- **TASK DETAILS**
Put every line of the listing below into a Markdown table with two columns, "Row" for a running number and "Listing line" for the line itself. Skip blank lines.

(Interface element listing)
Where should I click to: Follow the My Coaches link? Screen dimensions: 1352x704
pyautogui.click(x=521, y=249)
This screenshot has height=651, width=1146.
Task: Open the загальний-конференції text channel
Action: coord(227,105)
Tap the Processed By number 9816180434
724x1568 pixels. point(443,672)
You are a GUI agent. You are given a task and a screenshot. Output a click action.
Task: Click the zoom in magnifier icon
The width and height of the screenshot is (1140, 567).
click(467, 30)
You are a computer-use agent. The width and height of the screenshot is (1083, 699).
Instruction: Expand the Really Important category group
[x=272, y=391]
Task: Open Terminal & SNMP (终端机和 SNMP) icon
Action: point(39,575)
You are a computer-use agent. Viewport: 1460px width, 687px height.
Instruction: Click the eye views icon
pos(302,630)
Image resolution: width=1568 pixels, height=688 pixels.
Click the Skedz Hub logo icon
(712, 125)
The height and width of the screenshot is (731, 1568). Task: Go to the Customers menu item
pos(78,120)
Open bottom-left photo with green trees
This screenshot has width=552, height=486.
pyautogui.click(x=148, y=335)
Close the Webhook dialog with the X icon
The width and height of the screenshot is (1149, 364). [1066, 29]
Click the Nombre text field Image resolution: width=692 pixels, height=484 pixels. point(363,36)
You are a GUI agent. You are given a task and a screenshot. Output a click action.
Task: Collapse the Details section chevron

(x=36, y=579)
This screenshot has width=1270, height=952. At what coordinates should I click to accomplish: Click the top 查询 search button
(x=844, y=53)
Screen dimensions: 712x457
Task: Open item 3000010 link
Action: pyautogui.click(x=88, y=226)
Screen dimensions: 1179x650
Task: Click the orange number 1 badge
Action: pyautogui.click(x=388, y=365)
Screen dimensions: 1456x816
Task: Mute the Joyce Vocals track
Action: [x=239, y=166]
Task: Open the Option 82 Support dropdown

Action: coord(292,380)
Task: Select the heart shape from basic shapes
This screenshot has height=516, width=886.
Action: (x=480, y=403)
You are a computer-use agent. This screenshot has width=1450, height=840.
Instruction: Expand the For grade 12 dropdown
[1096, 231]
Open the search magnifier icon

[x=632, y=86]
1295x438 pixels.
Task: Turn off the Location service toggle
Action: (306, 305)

- **FINISHED TASK**
| Row | Listing line |
|---|---|
| 1 | Where should I click to: Follow the My Coaches link? Screen dimensions: 1352x704 |
| 2 | pyautogui.click(x=521, y=249) |
| 3 | This screenshot has height=651, width=1146. |
| 4 | Task: Open the загальний-конференції text channel |
| 5 | Action: coord(227,105) |
| 6 | Tap the Processed By number 9816180434 |
| 7 | 724x1568 pixels. point(443,672) |
| 8 | You are a GUI agent. You are given a task and a screenshot. Output a click action. |
| 9 | Task: Click the zoom in magnifier icon |
| 10 | The width and height of the screenshot is (1140, 567). |
| 11 | click(467, 30) |
| 12 | You are a computer-use agent. The width and height of the screenshot is (1083, 699). |
| 13 | Instruction: Expand the Really Important category group |
| 14 | [x=272, y=391] |
| 15 | Task: Open Terminal & SNMP (终端机和 SNMP) icon |
| 16 | Action: point(39,575) |
| 17 | You are a computer-use agent. Viewport: 1460px width, 687px height. |
| 18 | Instruction: Click the eye views icon |
| 19 | pos(302,630) |
| 20 | Image resolution: width=1568 pixels, height=688 pixels. |
| 21 | Click the Skedz Hub logo icon |
| 22 | (712, 125) |
| 23 | The height and width of the screenshot is (731, 1568). Task: Go to the Customers menu item |
| 24 | pos(78,120) |
| 25 | Open bottom-left photo with green trees |
| 26 | This screenshot has width=552, height=486. |
| 27 | pyautogui.click(x=148, y=335) |
| 28 | Close the Webhook dialog with the X icon |
| 29 | The width and height of the screenshot is (1149, 364). [1066, 29] |
| 30 | Click the Nombre text field Image resolution: width=692 pixels, height=484 pixels. point(363,36) |
| 31 | You are a GUI agent. You are given a task and a screenshot. Output a click action. |
| 32 | Task: Collapse the Details section chevron |
| 33 | (x=36, y=579) |
| 34 | This screenshot has width=1270, height=952. At what coordinates should I click to accomplish: Click the top 查询 search button |
| 35 | (x=844, y=53) |
| 36 | Screen dimensions: 712x457 |
| 37 | Task: Open item 3000010 link |
| 38 | Action: pyautogui.click(x=88, y=226) |
| 39 | Screen dimensions: 1179x650 |
| 40 | Task: Click the orange number 1 badge |
| 41 | Action: pyautogui.click(x=388, y=365) |
| 42 | Screen dimensions: 1456x816 |
| 43 | Task: Mute the Joyce Vocals track |
| 44 | Action: [x=239, y=166] |
| 45 | Task: Open the Option 82 Support dropdown |
| 46 | Action: coord(292,380) |
| 47 | Task: Select the heart shape from basic shapes |
| 48 | This screenshot has height=516, width=886. |
| 49 | Action: (x=480, y=403) |
| 50 | You are a computer-use agent. This screenshot has width=1450, height=840. |
| 51 | Instruction: Expand the For grade 12 dropdown |
| 52 | [1096, 231] |
| 53 | Open the search magnifier icon |
| 54 | [x=632, y=86] |
| 55 | 1295x438 pixels. |
| 56 | Task: Turn off the Location service toggle |
| 57 | Action: (306, 305) |